» **Tasks and exercises**
#1 Using the mushroom classification notebook, decide whether each statement agrees with it, and give yes or no plus the exact words of the notebook that settle it: (a) The veil-type column is removed because it holds only one value. (b) Poisonous mushrooms are coded as 0 in the target column. (c) The gill-size column is one of the columns dropped after the visuals.
#2 Carry the mushroom classification notebook forward from its final line of code by writing the next part of the model-building section.

» **Excerpt**
━━━━━━━━━━
### Importing All Required Library

In [None]:
import pandas as pd
import numpy as np
import matplotlib.pyplot as plt
import seaborn as sns
%matplotlib inline

from sklearn.model_selection import train_test_split
from sklearn.neighbors import KNeighborsClassifier
from sklearn.tree import DecisionTreeClassifier
from sklearn.linear_model import LogisticRegression
from sklearn.metrics import classification_report,confusion_matrix
from sklearn.model_selection import cross_val_score

#### Collecting Data

In [None]:
df = pd.read_csv('../input/mushroom-classification/mushrooms.csv')
df.shape

In [None]:
df.head()

In [None]:
df.info()

In [None]:
df.describe()

#### Analyse Data

In [None]:
df.isnull().sum()

In [None]:
# Diplaying all different values in the columns
for col in list(df):
    print(col,':------------- ',df[col].unique())
    

Droping veil-type since it has only one attribute value

In [None]:
df.drop(['veil-type'], axis=1, inplace=True)
df.head()

Renaming Column Class to the Target

In [None]:
df.rename(columns ={'class':'target'},inplace=True)
df

Replacing the Categorical Value of the Target value to the integer type

In [None]:
df['target'] = df['target'].replace({'p':1,'e':0})
df

In [None]:
df['target'].value_counts()/df.shape[0]

In [None]:
plt.figure(figsize=(8,5))
sns.countplot(x='target', data=df)
plt.title('No. of Poisonous Mushroom (1) and Non-Poisonous Mushroom (0) ')
plt.show()

Visualization of All Columns Attribute

In [None]:
for col in df.select_dtypes('object'):
    plt.figure(figsize=(10,5))
    sns.countplot(x=col,hue='target',data=df)
    plt.title(col)
    plt.legend(bbox_to_anchor =(1,0.5));
    plt.show()

From visuals, we can see that gill-attachement, veil-color and ring-number could be drop since they are almost constant and doesn't affect the dataset

In [None]:
# Dropping the useless columns attributes values
df.drop(['gill-attachment','veil-color','ring-number'],axis=1,inplace=True)
df

In [None]:
# Transforming all the columns having two different values

df['bruises'].replace({'t':1,'f':0},inplace =True)
df['gill-spacing'].replace({'c':1,'w':0},inplace =True)
df['stalk-shape'].replace({'e':1,'t':0},inplace =True)
df['gill-size'].replace({'n':1,'b':0},inplace =True)

In [None]:
df

In [None]:
# Replacing the remainging categorical values into the dummie values
df =pd.get_dummies(df, drop_first=True)
df

Creating Our Model

In [None]:
#Separate target values and features values in y and X variables
X = df.drop('target',axis=1)
━━━━━━━━━━
» **Records supplied**
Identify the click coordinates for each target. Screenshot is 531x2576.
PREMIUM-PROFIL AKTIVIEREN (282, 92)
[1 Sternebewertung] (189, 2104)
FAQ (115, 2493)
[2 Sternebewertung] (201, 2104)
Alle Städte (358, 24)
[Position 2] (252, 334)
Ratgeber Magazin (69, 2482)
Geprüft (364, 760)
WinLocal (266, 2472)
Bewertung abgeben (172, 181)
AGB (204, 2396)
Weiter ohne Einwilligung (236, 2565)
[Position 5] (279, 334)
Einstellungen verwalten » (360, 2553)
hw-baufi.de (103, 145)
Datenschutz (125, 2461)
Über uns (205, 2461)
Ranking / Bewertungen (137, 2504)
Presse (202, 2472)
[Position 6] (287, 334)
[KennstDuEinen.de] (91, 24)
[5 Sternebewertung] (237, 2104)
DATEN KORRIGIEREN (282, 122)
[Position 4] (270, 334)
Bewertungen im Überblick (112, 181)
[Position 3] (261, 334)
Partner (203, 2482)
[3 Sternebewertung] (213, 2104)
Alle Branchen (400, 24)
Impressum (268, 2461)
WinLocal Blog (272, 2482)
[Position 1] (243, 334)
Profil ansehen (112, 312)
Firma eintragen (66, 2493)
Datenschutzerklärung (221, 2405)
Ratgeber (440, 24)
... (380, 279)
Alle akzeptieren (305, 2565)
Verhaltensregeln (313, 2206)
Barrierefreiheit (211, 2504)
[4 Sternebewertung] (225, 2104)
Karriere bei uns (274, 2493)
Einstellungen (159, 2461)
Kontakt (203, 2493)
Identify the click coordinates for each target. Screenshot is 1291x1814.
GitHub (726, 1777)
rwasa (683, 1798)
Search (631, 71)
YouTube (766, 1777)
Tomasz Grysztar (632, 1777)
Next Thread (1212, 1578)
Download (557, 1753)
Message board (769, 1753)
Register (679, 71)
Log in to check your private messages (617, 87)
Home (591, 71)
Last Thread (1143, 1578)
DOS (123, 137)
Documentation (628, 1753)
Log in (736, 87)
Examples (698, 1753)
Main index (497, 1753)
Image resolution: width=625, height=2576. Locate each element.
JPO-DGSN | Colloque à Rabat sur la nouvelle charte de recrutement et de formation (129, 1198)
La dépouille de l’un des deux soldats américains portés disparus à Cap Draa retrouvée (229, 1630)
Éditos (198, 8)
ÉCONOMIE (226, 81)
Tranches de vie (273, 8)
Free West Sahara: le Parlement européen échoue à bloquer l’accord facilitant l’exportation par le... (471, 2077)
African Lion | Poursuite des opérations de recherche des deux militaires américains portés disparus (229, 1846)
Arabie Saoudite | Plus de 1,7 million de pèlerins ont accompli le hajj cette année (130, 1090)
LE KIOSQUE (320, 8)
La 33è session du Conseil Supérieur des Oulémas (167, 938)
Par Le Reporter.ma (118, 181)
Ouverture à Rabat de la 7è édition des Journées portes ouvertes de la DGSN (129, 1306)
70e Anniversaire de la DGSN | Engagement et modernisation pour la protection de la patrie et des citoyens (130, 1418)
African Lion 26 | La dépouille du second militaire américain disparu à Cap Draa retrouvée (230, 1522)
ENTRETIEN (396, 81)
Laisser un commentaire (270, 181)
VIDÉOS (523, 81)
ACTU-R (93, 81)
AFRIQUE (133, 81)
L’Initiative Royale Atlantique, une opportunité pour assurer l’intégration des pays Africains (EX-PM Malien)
━━━━━━━━━━
» **Activity answers**
#1
(a) Yes: "Droping veil-type since it has only one attribute value"
(b) No: "df['target'] = df['target'].replace({'p':1,'e':0})"
(c) No: "df.drop(['gill-attachment','veil-color','ring-number'],axis=1,inplace=True)"

#2
y = df['target']

#Split the train_set and test_set
X_train,X_test,y_train,y_test = train_test_split(X,y,test_size=0.2,shuffle=True)

Training Our Model

In [None]:
#KNEIGHBORS CLASSIFIER

knn = KNeighborsClassifier()
knn_model = knn.fit(X_train,y_train)
print(cross_val_score(knn,X_train,y_train,cv=5,scoring='recall').mean())

In [None]:
#DECISION TREE CLASSIFIER

tree = DecisionTreeClassifier()
tree_model = tree.fit(X_train,y_train)
print(cross_val_score(tree,X_train,y_train,cv=5,scoring='recall').mean())

In [None]:
#LOGISTIC REGRESSION

logic = LogisticRegression()
logic_model = logic.fit(X_train,y_train)
print(cross_val_score(logic,X_train,y_train,cv=5,scoring='recall').mean())

We use scoring as recall instead of accuracy, since we have to correctly classify all the poisonous Mushroom.

Testing Our Model

In [None]:
from sklearn.metrics import accuracy_score

In [None]:
#KNEIGHBORS CLASSIFIER

knn_pred = knn_model.predict(X_test)
print('KNEIGHBORS CLASSIFIER')
print(confusion_matrix(y_test,knn_pred))
print(classification_report(y_test,knn_pred))
print(f"Accuracy : {accuracy_score(y_test,knn_pred)*100} %")

In [None]:
#DECISION TREE CLASSIFIER

tree_pred = tree_model.predict(X_test)
print('DECISION TREE CLASSIFIER')
print(confusion_matrix(y_test,tree_pred))
print(classification_report(y_test,tree_pred))
print(f"Accuracy : {accuracy_score(y_test,tree_pred)*100} %")

In [None]:
#LOGISTIC REGRESSION

logic_pred = logic_model.predict(X_test)
print('LOGISTIC REGRESSION')
print(confusion_matrix(y_test,logic_pred))
print(classification_report(y_test,logic_pred))
print(f"Accuracy : {accuracy_score(y_test,logic_pred)*100} %")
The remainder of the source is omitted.